Applying Ito To Geometric Brownian Motion

Question

I'm trying to understand the example problem on the Wikipedia page for Ito's Lemma and need it dumbed down a little bit.

$$dS = S(\sigma dB + \mu dt)$$

$$ f(S) = log(S) $$

Given Ito's lemma, below:

$$ df(t, X_t) = (\frac{\partial f}{\partial t} + \mu_t \frac{\partial f}{\partial x} + \frac{1}{2} \frac{\partial ^2 f}{\partial x^2}) dt + \sigma_t \frac{\partial f}{\partial x} dB_t $$

I don't understand where the first line of the result comes from:

$$d\log(S) = f'(S)dS + \frac{1}{2}f''(S)S^2 \sigma^2 dt$$

I can see that $$...\frac{1}{2} f''(S)S^2 \sigma ^2$$

Comes from

$$...\frac{1}{2} \frac{\partial ^2 f}{\partial x^2}) dt$$

But everything else I can't make sense of. I imagine there are some simple intermediate steps that I am not quite getting. Any help with this would be greatly appreciated, I feel like I'm close to having Ito's lemma "click" or me.

Answer 1

Firsly we cannot apply Ito's lemma since $f(s):= \log s$ is not $C^2(\mathbb{R})$ (Wikipedia is unfortunately wrong on a lot of pages in stochastic analysis). It does turn out to give the correct answer anyway though.

What Wikipidea wants you to do is to apply it to $f(t,x) = \log x$. In this case $\partial_t f = 0$.

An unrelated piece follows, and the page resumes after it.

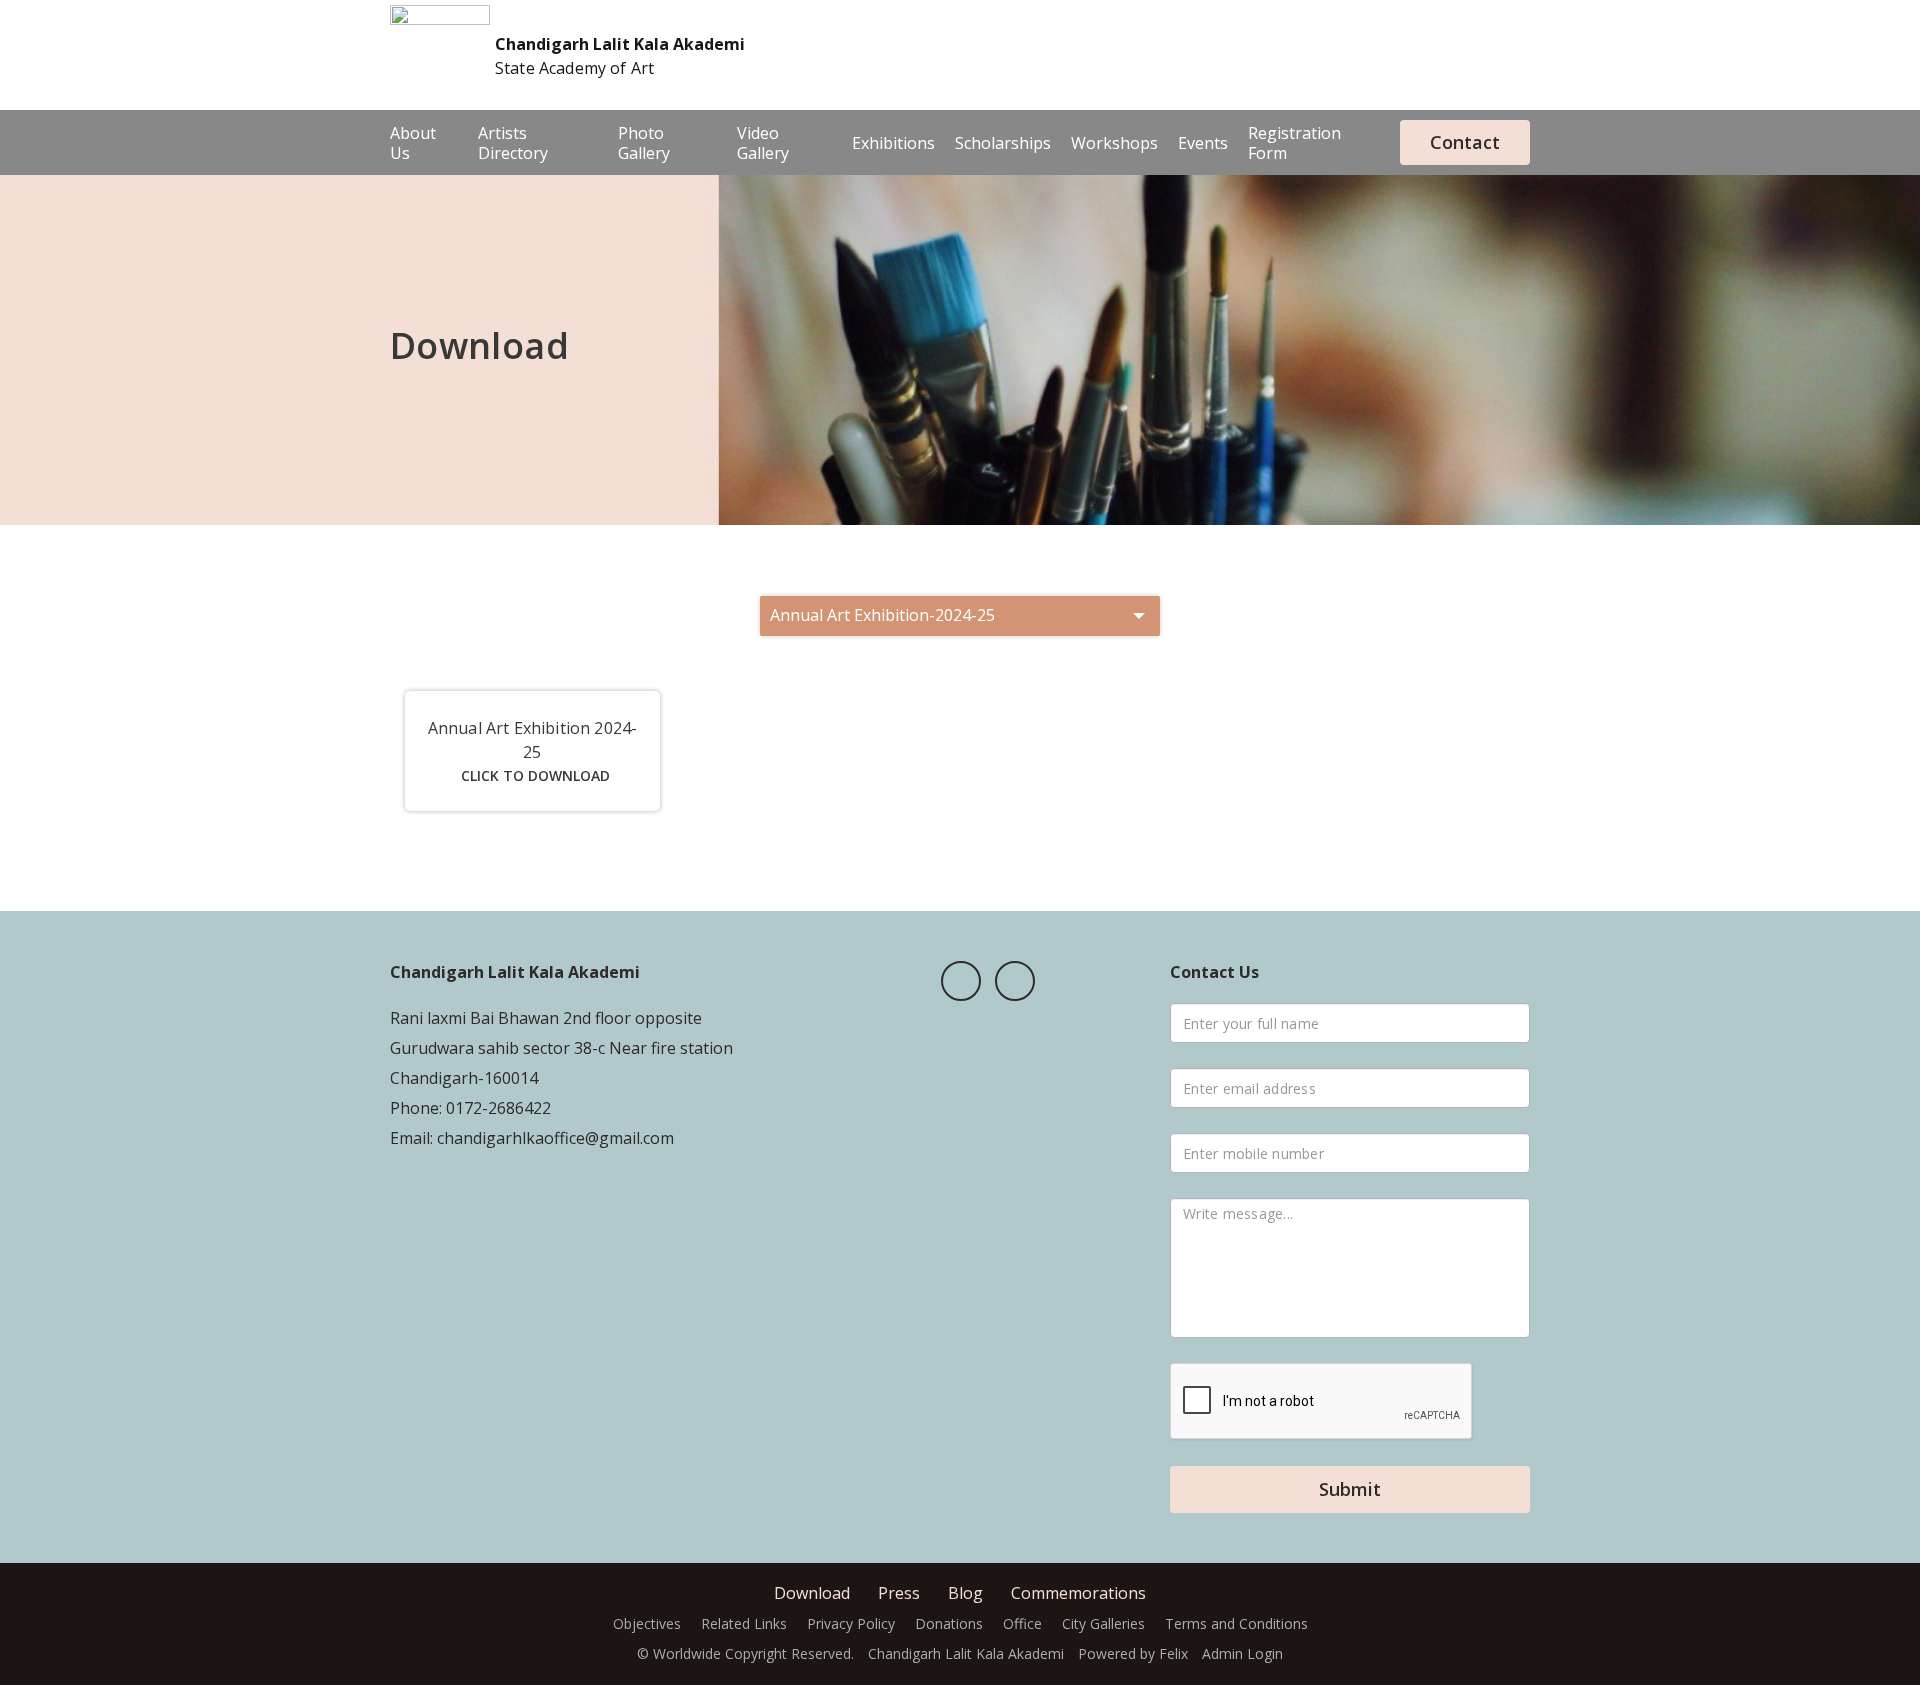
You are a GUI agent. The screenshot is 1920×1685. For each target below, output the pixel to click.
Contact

You should note that for a continuous local semimartingale $X_t= X_0 + M + B$ where $M$ is a martingale and $B$ is bounded variation, the notation $dX$ is shorthand for $dM + dB$ where the first is an Ito integral and the second is a Lebesgue-Stieljes integral. Using this shorthand, $\langle X\rangle_t = \langle M \rangle_t$ and so Ito's formula can be phrased as

$$ d f(t,X_t) = \partial_t f(t,X_t)dt + \partial_x f(t,X_t)dX_t + \frac{1}{2}\partial_{xx}f(t,X_t)d\langle X \rangle_t. $$ This form is preferable because of its similarity to Taylor's formula. In the case where $dM=R_tdW_t$ is is an integral with respect to brownian motion, so $d\langle M\rangle_t = R_t^2dt$, is is convenient to simplify further $$ = \partial_t f(t,X_t)dt + \partial_x f(t,X_t)(R_tdW_t+dB_t) + \frac{1}{2}\partial_{xx}f(t,X_t)R_t^2dt $$ $$ = (\partial_t f(t,X_t)+\frac12\partial_{xx}f(t,X_t)R_t^2)dt + \partial_x f(t,X_t)R_tdW_t + \partial_x f(t,X_t)dB_t. $$

When $f$ does not depend on $t$, and $B$ is absolutely continuous w.r.t. the Lebesgue measure, i.e. $dB_t = b_tdt$ this simplifies even further to $$ =(b_tf'(X_t)+\frac12f''(X_t)R_t^2)dt+ f'(X_t)R_tdW_t $$ which is the form you were quoting.

Applying Ito's lemma blindly anyway we have $$ d(\log S_t) = \frac{1}{S_t}dS_t + \frac12(\frac{-1}{S_t^2})d\langle S \rangle_t = \frac{1}{S_t}dS_t - \frac12 \sigma^2dt $$ $$ \sigma dB_t + \mu dt - \frac12 \sigma^2dt. $$

Thus assuming $S_0=1$, $\log(S_t)-\log(S_0) = \log(S_t) = \sigma B_t + (\mu-\sigma^2/2)t$ and hence $$ S_t = \exp( \sigma B_t + (\mu-\sigma^2/2)t). $$ To make this rigorous. We can start with that guess of $S_t$, and use $g(t,x)=e^{\sigma x+(\mu-\sigma^2/2)t}$ to apply Ito's formula and verify that $g(t,B_t)$ satisfies the original SDE.